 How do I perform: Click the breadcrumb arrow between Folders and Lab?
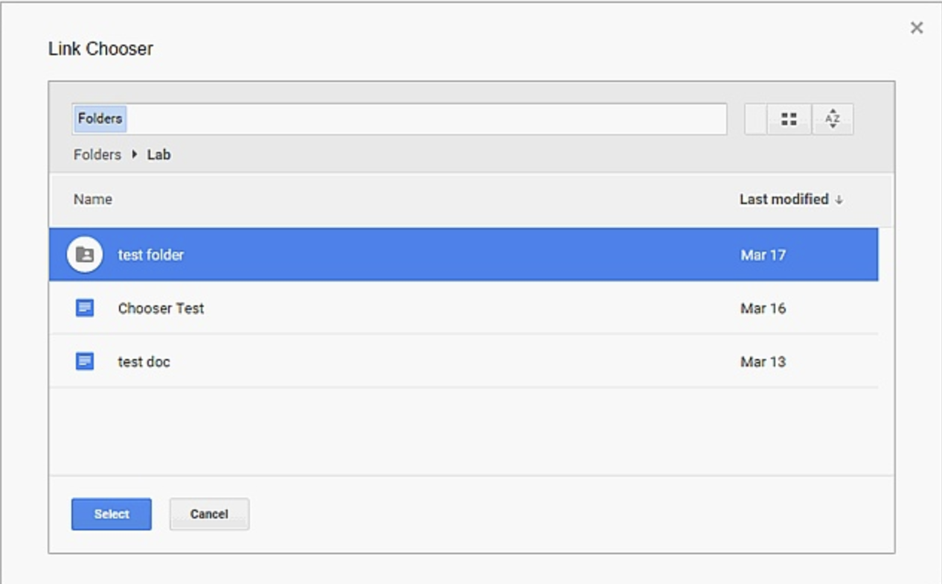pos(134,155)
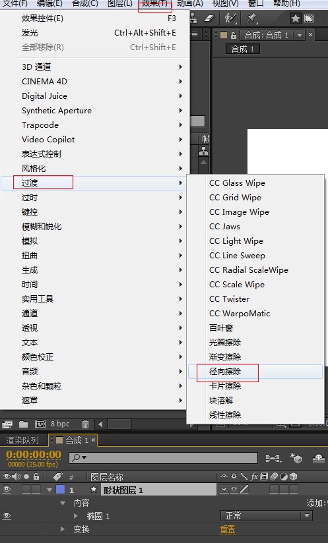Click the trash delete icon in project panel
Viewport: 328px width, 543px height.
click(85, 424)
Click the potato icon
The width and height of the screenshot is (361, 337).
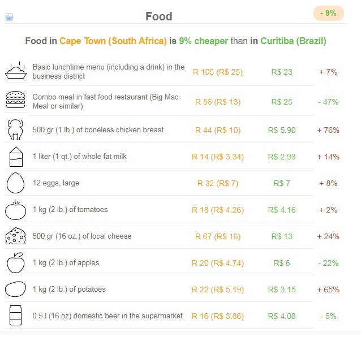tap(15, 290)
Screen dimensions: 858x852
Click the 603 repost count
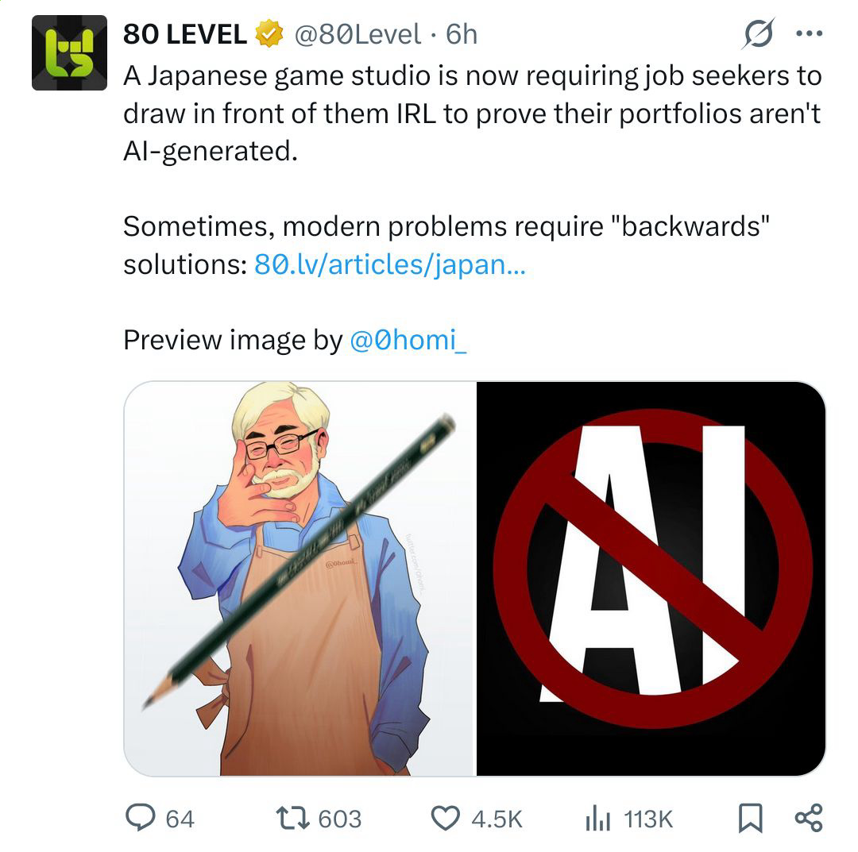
• • • • • • •
Without any pictures, transcribe the listing above exactly as written.

 How do I perform: Click the breadcrumb arrow between Folders and Lab?
pos(134,155)
Click the trash delete icon in project panel
Viewport: 328px width, 543px height.
click(85, 424)
Click the potato icon
The width and height of the screenshot is (361, 337).
tap(15, 290)
Screen dimensions: 858x852
Click the 603 repost count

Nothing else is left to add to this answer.